Records from a dataset:
*****
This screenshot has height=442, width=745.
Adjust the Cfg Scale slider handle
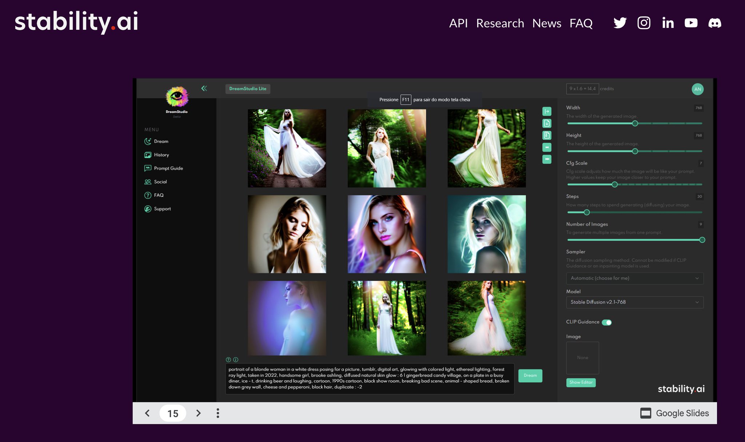click(614, 185)
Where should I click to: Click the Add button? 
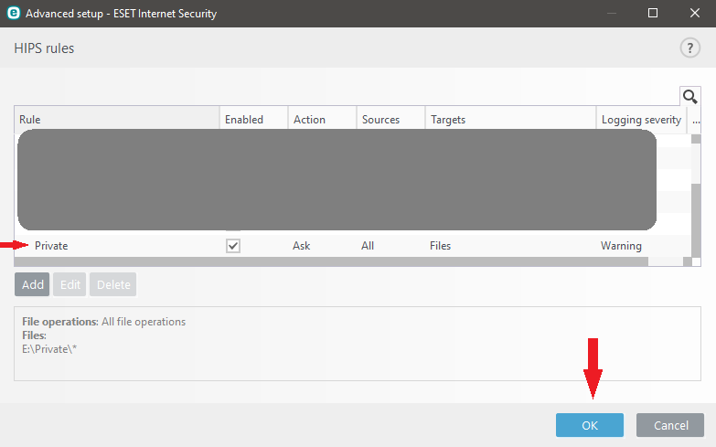[x=32, y=284]
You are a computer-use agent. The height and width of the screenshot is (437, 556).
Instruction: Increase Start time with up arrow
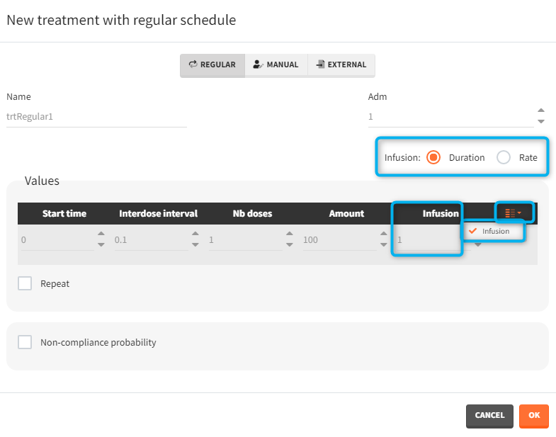(101, 234)
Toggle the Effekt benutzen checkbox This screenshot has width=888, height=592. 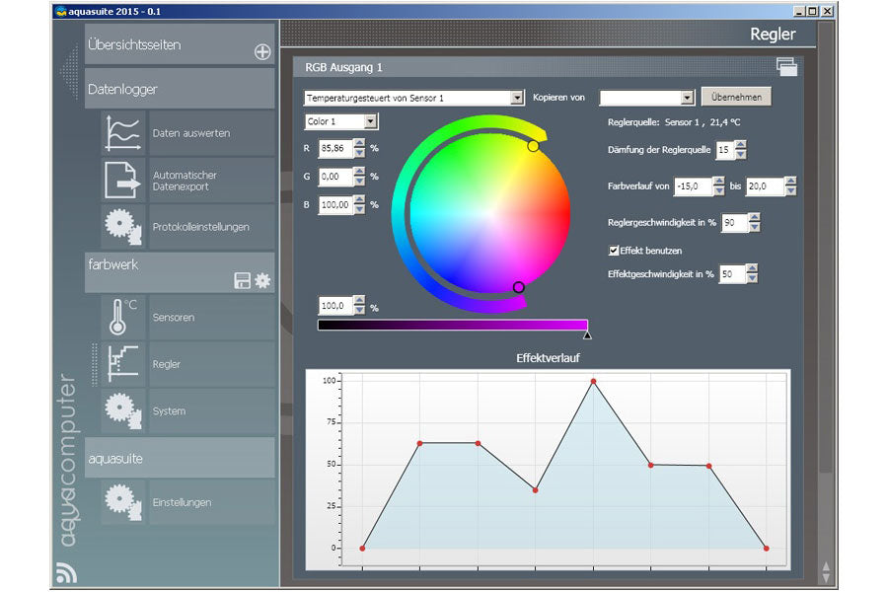coord(614,251)
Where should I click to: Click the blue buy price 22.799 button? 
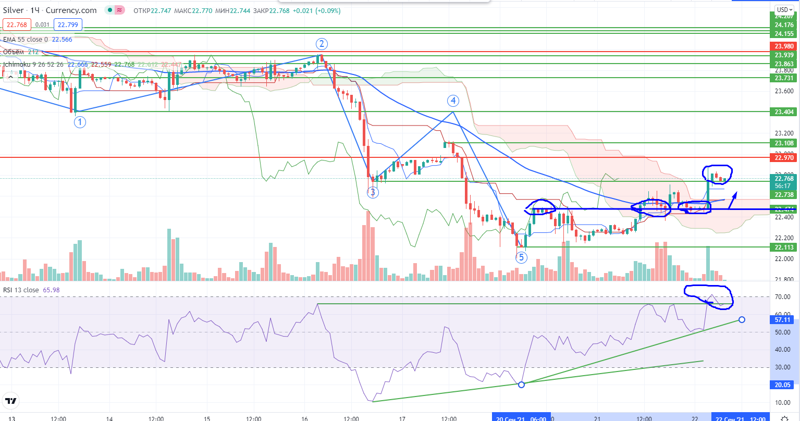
*****
Task item — Give again, word for word, every line from the top of the data through the line with "You are a computer-use", both ends included, and exclude the pictures.

Result for this task —
This screenshot has height=442, width=745.
Adjust the Cfg Scale slider handle
click(614, 185)
Where should I click to: Click the Add button? 
[x=32, y=284]
You are a computer-use agent. The height and width of the screenshot is (437, 556).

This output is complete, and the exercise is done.